With my ancestral road leading back to Rome, I’ve been privy to the historic highlights and Italian cultural influences. Sustainable agriculture and circular economies are second nature to many Italians and Italian immigrants. My travels from boot to ball have afforded me a good glimpse into the Italian glory days, as well as insight into the various battles and challenges of government corruption.
The biggest battle facing Canadians today? You don’t have to be an environmental practitioner to come up with climate change; 2023 forced us all to face record flooding, heat and ice storms, and wildfires.
Municipal managers – who in a way are the emperors of our time, responsible for their various districts – are baring the brunt of climate change as they absorb a staggering increase in climate change related costs and responsibilities of mitigation and cleanup.
“In municipalities of all sizes across the country, we’re seeing the amount of damage — it’s unbelievable,” says Scott Pearce, president of the Federation of Canadian Municipalities (FCM) and Mayor of the Municipality of Gore, Quebec in a statement for the Canadian Press. “Provincial and federal governments must invest more. We’re seeing more and more damage year by year.”
The 2023 wildfire season resulted in the most land mass burned in Canada since reliable record keeping began more than a half century ago. (Credit: Getty Images)
Canadians by and large agree. According to a recent poll from Nanos Research, more than seven in 10 Canadians say they are aware of the necessity of climate action targets, and almost half want Canada to aim to be ahead rather than behind other major economies when it comes to meeting these targets.

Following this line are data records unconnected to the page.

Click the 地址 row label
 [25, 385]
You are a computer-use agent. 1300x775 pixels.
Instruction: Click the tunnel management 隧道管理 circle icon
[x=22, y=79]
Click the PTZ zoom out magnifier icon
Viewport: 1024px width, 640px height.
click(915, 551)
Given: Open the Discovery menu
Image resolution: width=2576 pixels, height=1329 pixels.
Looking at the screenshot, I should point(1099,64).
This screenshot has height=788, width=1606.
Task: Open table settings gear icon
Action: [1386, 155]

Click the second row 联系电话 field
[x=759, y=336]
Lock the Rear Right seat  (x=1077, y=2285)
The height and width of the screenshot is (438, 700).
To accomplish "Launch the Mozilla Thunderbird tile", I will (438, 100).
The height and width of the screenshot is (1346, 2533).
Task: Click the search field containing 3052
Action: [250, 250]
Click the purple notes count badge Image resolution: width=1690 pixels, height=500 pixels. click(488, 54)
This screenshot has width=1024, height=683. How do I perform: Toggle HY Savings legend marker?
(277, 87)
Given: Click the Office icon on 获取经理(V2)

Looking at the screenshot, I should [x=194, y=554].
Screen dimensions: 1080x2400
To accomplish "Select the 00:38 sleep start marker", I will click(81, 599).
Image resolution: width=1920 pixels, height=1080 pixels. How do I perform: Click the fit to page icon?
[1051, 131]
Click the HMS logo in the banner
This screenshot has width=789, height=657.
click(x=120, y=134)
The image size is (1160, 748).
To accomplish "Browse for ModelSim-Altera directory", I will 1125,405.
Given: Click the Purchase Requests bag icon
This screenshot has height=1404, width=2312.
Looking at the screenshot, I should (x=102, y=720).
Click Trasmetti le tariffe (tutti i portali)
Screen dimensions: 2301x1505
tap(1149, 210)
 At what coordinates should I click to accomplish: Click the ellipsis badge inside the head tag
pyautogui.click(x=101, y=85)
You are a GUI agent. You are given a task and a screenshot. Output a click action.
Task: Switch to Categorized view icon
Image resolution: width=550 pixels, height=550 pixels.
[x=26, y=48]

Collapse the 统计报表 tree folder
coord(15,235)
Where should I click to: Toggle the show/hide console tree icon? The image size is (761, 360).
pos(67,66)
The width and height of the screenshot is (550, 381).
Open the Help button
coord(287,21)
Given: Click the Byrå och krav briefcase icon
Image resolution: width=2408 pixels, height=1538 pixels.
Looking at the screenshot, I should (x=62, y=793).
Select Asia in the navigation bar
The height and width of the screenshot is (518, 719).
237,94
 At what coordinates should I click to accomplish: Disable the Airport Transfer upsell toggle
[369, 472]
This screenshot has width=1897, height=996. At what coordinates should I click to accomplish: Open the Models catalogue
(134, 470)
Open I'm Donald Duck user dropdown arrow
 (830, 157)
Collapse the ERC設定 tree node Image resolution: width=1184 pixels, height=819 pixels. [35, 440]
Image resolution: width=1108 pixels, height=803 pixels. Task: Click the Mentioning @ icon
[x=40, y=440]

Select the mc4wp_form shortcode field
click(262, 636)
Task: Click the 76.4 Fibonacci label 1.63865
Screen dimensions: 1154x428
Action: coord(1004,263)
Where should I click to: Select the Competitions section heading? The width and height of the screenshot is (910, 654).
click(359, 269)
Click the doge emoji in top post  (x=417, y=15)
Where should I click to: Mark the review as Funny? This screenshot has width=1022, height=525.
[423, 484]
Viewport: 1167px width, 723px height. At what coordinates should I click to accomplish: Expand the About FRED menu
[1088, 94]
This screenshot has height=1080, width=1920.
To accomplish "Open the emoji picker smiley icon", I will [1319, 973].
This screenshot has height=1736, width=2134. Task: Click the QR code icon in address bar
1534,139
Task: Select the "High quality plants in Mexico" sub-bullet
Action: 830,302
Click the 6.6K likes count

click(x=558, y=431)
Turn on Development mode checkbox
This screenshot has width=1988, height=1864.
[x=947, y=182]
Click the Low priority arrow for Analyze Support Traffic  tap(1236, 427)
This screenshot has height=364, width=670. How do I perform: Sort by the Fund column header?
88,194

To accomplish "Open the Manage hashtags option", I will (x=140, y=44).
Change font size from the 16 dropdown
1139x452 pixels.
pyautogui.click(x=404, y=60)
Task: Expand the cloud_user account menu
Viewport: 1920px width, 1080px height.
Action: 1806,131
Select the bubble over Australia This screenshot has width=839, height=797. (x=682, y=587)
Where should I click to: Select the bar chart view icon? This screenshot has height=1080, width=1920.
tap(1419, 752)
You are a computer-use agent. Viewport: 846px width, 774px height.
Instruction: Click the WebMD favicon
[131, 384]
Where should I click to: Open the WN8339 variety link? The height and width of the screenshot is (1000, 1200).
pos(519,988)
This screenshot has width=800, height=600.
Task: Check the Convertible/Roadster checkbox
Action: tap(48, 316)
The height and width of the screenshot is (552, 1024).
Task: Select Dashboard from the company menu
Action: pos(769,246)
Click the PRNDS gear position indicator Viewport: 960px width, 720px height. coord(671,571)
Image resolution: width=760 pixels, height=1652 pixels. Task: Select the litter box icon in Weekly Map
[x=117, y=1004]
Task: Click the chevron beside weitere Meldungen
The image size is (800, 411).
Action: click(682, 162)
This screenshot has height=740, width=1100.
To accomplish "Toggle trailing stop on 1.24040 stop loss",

When asked what most undermines their confidence that we can reduce greenhouse gas (GHG) emissions, respondents said government inaction and a lack of enforcement or continual investment in and dependence on oil, pipelines, fossil fuels and tar sands.
In December, the federal government published the first Progress Report on the 2030 Emissions Reduction Plan (which indicates we’re bending the curve on GHG emissions), Canada became the first major fossil-fuels exporting country in the world to announce an oil and gas emissions cap, and our environment minister was a key participant at the 28th Conference of the Parties to the United Nations Framework Convention on Climate Change (COP28), where he helped guide a commitment for the most ambitious global climate action to date.
Steven Guilbeault, Canadian Minister of Environment and Climate Change (third from the right), called for transformative conversations to deliver proactive outcomes at COP28. (Credit: Environment and Climate Change Canada)
Rome wasn’t built in a day, but I’m proud to know Canada is making progress in building an environmentally responsible system for future generations.
Interestingly, on his Christmas list this year, my son included a book by a memorable Roman Emperor, Marcus Aurelius. Meditations remains one of the greatest works of ethical philosophy ever written. With its collection of views on human behaviour, Aurelius provides wisdom and practical guidance on living in the world and dealing with adversity.
I couldn’t help but peruse the pages before wrapping it up. Many of the timeless meditations resonated with me but this one stood out:
“Pass through this brief patch of time in harmony with nature, and come to your final resting place gracefully, just as a ripened olive might drop, praising the earth that nourished it and grateful to the tree that gave it growth.”
My resolution for 2024 is to do my part in communicating and sharing sound environmental solutions from our engaged network of consultants and contractors, to call out corrupt greenwashing and misinformation, and to help achieve harmony in this natural amphitheater we call earth.